С тех пор сто лет потели, чтобы сделать из Гоголя Чехова, из «Портрета» что-то вроде «Ионыча»… Но Гоголь не мог «просто, без фантастических затей», без чорта, изобразить Чарткова. Там, во тьме, в бурлении фантасмагорий, скрывалась его реальность, давшая добрые всходы в том числе и «на почве ежедневной действительности» (но не так, как зудел Белинский) — в форме анекдота, уловившего то же кипение производительных магических сил, завихрения сверхъестественного на поверхности материи.
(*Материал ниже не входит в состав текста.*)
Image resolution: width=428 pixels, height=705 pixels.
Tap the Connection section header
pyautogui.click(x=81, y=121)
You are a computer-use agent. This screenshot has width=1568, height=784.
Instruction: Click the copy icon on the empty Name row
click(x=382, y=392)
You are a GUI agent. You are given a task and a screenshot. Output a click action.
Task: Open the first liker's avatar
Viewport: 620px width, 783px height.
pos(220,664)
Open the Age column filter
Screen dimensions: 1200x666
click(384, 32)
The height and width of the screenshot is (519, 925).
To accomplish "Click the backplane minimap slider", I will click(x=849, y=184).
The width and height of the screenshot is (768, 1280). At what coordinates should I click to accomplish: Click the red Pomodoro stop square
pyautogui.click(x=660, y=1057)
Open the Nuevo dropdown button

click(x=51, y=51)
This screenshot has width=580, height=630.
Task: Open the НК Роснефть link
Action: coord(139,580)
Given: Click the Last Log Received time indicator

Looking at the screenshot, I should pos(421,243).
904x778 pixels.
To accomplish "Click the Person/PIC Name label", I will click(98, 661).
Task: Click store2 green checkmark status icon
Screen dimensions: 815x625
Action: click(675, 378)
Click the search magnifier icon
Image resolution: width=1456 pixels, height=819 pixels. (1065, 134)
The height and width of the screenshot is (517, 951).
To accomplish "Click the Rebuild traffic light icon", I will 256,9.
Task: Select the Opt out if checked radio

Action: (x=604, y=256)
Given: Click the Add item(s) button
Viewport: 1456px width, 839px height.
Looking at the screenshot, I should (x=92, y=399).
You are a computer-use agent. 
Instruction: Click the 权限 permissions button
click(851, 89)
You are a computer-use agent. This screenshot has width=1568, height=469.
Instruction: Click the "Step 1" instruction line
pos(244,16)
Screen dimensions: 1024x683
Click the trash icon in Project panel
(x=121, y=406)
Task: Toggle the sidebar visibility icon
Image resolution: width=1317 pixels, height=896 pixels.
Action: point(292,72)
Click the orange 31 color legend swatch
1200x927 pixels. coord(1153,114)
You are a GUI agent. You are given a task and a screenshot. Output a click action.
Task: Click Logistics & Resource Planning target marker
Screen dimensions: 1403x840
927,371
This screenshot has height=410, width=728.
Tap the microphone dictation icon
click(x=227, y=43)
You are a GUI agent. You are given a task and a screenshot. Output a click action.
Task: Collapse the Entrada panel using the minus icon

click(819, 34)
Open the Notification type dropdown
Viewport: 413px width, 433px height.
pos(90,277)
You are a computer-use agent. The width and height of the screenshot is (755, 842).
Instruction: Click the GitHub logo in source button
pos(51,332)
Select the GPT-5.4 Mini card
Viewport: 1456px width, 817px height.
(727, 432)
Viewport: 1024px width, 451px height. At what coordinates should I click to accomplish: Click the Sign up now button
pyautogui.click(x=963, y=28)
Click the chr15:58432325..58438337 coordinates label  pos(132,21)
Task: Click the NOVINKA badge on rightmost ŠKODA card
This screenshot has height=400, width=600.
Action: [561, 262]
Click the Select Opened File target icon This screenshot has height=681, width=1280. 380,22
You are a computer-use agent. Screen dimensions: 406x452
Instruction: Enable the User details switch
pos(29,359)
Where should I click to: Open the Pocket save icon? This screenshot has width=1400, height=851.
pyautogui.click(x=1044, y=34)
Корка пошлости тем и отрадна Гоголю (а не только страшна и губительна), что сквозь ее толщу пробиваются снизу чудодейственные смерчи и гейзеры, образующие наверху анекдот, завиток, гоголек, как свидетельства прекрасных превратностей. Метафизические и волшебные корни анекдотов Гоголя прослеживаются даже в «Шпоньке» (сон о вездесущей жене Ивана Федоровича), в «Коляске» (Чертокруцкий, которому чорт закрутил голову), не говоря уже о «Ревизоре» и о «Носе». Внешне ординарные, «ежедневные» портреты и натюрморты позднего Гоголя — продолжение чудовищ «Вия» и «Портрета». В сфере затрапезных вещей, воскресших с «Мертвыми Душами», прыгающих в глаза, Гоголь занимается тем же древним телекинезом, что и его Пузатый Пацюк, уписывающий вареники в «Ночи перед Рождеством»:
«Только что он успел это подумать, Пацюк разинул рот; поглядел на вареники и еще сильнее разинул рот. В это время вареник выплеснул из миски, шлепнулся в сметану, перевернулся на другую сторону, подскочил вверх и как раз попал ему в рот. Пацюк съел и снова разинул рот, и вареник таким же порядком отправился снова…»
Гоголь един и целостен в своих магических устремлениях. Разделение на «фантаста» и «реалиста», на «художника» и «проповедника», на «поэта» и «деятеля» снимается в нем более общей и более глубокой наклонностью к колдовству как к первооснове и первопричине искусства. Поэтому и в человеческой личности Гоголя, в его странной психофизической организации так много от «колдуна». Здесь коренятся, сюда восходят гоголевские страхи и фобии, болезни и мании (мания величия и мания преследования, мания сверхъестественной, гипнотической власти над людьми и мания собственной неизбывной вины и греховности). Сюда же можно отнести его способность воображаемое переживать больнее действительного — до обмороков, до потрясения всего организма; его необузданную — до сладострастия чувственность (при воздержанном образе жизни); его черную меланхолию, то прикрытую смехом, то скрывавшую тайную и глубокую веселость [36].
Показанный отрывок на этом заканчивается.